President Donald Trump on Friday relaxed Obama-era restrictions on the U.S. military’s use of land mines, arguing that the previous policy put American troops at a “severe disadvantage.”
The move has been criticized by arms control proponents and underscores the administration’s willingness to upend policies set by Trump’s Democratic predecessor, in the face of concerns about the dangers such weaponry poses to civilians long after conflicts end.
President Barack Obama’s administration said in 2014 that it would no longer produce or otherwise acquire antipersonnel land mines, including to replace existing U.S. stockpiles, which can age to the point where the munitions can longer be used.
The United States had also prohibited the use of the weapons outside of the Korean Peninsula.
In a statement, the White House said that the Pentagon had determined that the restrictions had put troops at a disadvantage.

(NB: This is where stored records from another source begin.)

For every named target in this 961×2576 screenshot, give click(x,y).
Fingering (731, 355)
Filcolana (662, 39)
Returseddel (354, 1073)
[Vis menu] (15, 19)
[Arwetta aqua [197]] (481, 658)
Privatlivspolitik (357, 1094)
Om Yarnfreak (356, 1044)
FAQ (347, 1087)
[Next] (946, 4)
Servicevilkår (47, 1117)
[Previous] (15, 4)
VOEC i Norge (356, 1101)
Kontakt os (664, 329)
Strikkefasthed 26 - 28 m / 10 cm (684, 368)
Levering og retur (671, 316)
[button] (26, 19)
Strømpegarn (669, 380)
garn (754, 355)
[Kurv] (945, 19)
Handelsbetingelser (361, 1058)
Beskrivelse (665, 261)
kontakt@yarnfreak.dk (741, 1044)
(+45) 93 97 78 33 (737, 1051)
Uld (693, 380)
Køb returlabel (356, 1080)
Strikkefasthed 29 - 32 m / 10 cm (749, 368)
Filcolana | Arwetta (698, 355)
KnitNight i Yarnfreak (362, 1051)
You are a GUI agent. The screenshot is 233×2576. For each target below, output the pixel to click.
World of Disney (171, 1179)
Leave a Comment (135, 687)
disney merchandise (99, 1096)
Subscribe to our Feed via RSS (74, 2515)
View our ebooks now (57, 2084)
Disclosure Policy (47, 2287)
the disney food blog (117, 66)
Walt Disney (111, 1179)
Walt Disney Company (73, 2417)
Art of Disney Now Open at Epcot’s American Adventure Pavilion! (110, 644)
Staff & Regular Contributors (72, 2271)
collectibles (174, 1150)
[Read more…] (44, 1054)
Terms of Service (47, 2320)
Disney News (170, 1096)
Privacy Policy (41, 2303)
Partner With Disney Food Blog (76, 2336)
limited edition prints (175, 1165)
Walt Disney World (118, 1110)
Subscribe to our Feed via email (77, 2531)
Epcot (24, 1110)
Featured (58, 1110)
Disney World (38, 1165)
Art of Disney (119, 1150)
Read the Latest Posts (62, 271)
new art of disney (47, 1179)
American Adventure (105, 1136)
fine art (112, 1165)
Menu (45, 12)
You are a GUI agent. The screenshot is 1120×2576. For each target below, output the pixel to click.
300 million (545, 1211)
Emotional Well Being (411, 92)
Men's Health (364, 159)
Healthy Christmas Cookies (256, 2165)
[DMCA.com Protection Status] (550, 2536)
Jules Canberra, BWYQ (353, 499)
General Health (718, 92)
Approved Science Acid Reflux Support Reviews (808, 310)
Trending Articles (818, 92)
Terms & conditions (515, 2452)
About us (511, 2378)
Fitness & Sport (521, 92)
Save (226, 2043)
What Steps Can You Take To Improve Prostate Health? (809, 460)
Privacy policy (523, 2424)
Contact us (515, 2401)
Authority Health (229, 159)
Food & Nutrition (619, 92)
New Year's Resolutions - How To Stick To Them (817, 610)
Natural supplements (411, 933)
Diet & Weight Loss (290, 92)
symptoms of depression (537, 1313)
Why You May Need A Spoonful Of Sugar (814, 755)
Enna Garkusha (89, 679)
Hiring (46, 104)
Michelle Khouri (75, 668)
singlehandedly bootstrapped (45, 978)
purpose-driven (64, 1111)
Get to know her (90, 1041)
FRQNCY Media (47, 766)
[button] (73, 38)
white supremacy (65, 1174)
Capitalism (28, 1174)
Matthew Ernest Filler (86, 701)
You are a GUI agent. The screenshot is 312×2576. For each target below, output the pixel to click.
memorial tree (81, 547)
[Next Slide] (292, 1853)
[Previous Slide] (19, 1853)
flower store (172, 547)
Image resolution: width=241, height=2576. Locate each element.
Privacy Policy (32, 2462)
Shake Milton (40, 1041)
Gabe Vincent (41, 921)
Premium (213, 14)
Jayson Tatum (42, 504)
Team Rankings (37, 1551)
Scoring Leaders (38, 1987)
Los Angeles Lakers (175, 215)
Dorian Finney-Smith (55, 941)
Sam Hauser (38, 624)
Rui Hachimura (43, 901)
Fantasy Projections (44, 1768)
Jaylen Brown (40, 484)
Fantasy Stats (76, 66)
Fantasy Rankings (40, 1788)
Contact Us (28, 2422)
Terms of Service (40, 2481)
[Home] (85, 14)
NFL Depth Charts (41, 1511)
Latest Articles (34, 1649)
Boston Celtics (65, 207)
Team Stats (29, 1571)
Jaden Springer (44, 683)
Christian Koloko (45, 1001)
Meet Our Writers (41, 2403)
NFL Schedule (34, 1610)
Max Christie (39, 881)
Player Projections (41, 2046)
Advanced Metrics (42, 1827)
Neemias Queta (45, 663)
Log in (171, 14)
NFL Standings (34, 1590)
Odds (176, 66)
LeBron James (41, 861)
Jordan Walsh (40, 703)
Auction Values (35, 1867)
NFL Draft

“This policy will authorize Combatant Commanders, in exceptional circumstances, to employ advanced, non-persistent landmines specifically designed to reduce unintended harm to civilians and partner forces,” the White House said.
Earlier on Friday, U.S. Defense Secretary Mark Esper said that land mines were an important tool that American forces needed.
“Land mines are an important tool that our forces need to have available to them in order to ensure mission success and in order to reduce risk to forces,” Esper said during a news conference with his Italian counterpart.
“That said, in everything we do we also want to make sure that these instruments, in this case land mines, also take into account both the safety of employment and the safety to civilians and others after a conflict,” Esper added.
The United States is not a signatory to the 1997 Mine Ban Treaty, which took effect in 1999 and broadly prohibits the development, use and acquisition of antipersonnel land mines.
Washington had abided by many provisions of the treaty, which had been endorsed by more than 160 countries.